Cee Lo Green O2 Academy, Glasgow ***

IN A sea of generic hip-pop and R&B peers, Cee Lo Green stands out with an idiosyncratic sweet, husky tenor which harks back to the vintage soul era. But rather than tour his album The Ladykiller in fitting old school soul revue style, for his first solo outing, he was accompanied by a band of space vixens in silver lycra, who looked like they had stepped straight off the set of a Russ Meyer film, wielding a superficially rock'n'roll sound.

While it can be a shrewd move to confound expectations, their presence looked more and more like a kitsch gimmick as the set progressed, and graceless arrangement after overblown backing failed to deliver the pop kick the fans had shown up for.

Green's iconic vocal on the Gnarls Barkley classic Crazy was all but drowned out by a horrible pomp keyboard backing.

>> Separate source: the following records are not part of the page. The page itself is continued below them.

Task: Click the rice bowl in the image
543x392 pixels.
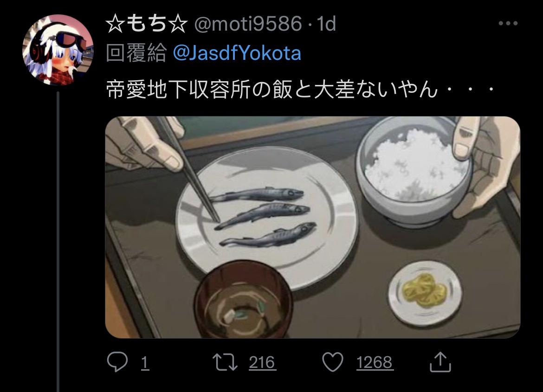Action: [x=414, y=172]
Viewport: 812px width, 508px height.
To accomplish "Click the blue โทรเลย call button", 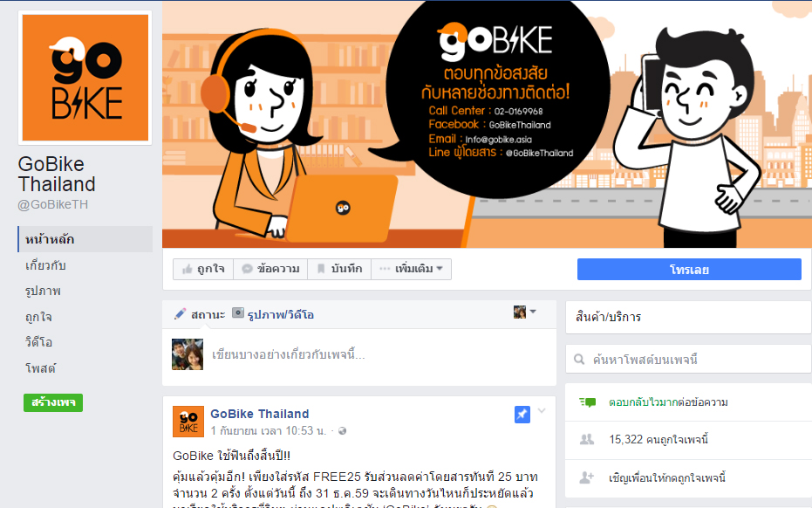I will pyautogui.click(x=689, y=270).
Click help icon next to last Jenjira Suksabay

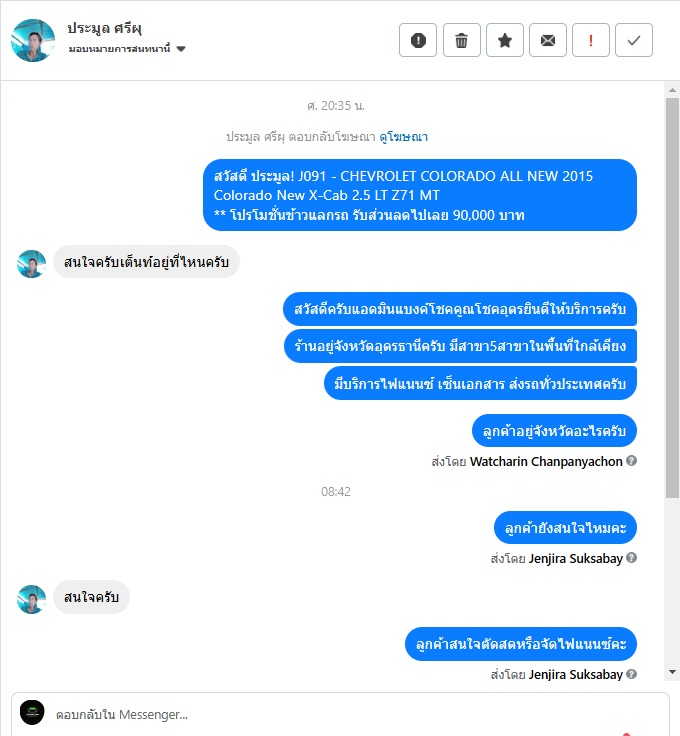632,674
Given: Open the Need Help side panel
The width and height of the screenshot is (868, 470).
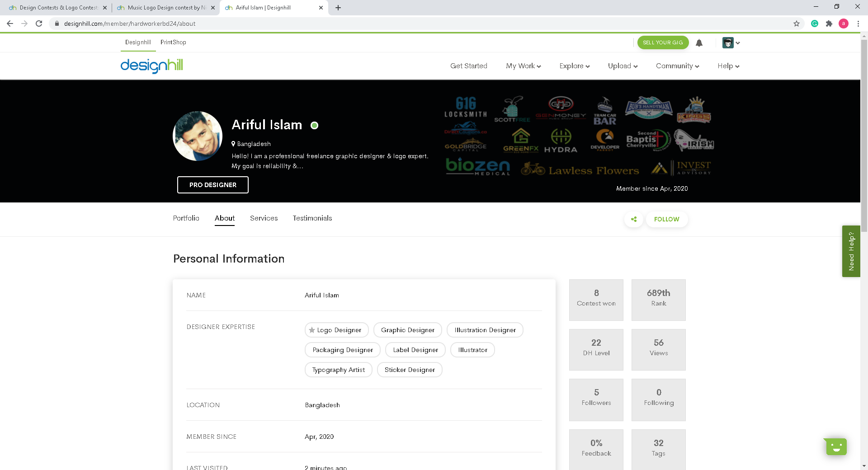Looking at the screenshot, I should pos(851,251).
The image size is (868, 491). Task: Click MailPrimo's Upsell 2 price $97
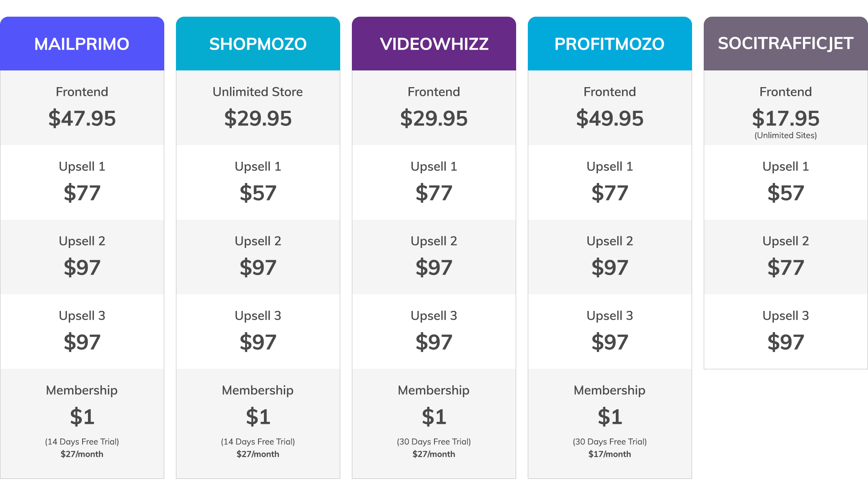click(82, 268)
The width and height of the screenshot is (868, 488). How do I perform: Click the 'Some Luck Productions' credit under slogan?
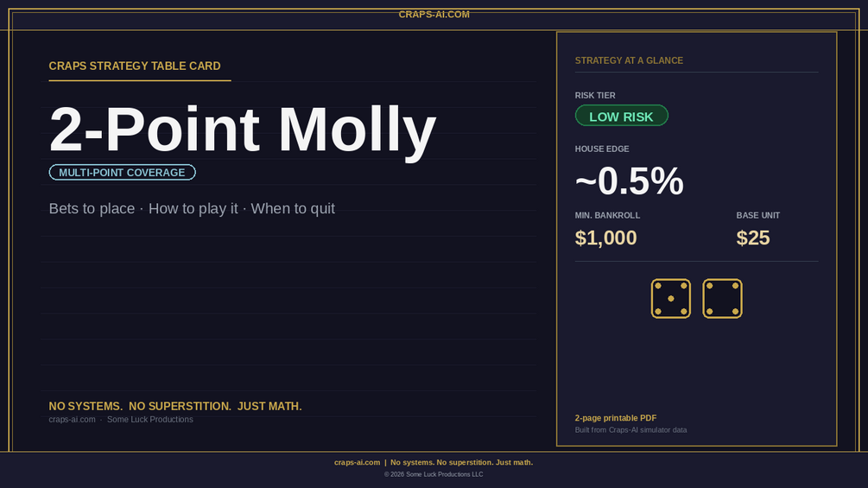[x=150, y=420]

He fared better with a relatively straightforward career through The Violent Femmes' Gone Baby Gone, which he somehow managed to claim as his own song, but was never at any point in the set allowed the space to deliver the killer vocal he is capable of.

F*** You, aka sanitised charttopper Forget You, was performed in its original lyrical version - with the audience supplying all the expletives -- but was perversely re-invented as a mash-up with The Clash's Rock the Casbah and rounded off with a burst of Eddie Floyd's Knock On Wood.

The Stars on 45 approach prevailed with a pointless, truncated encore of Lou Reed's Perfect Day which felt like a weedy compromise - and Green is so much better than that.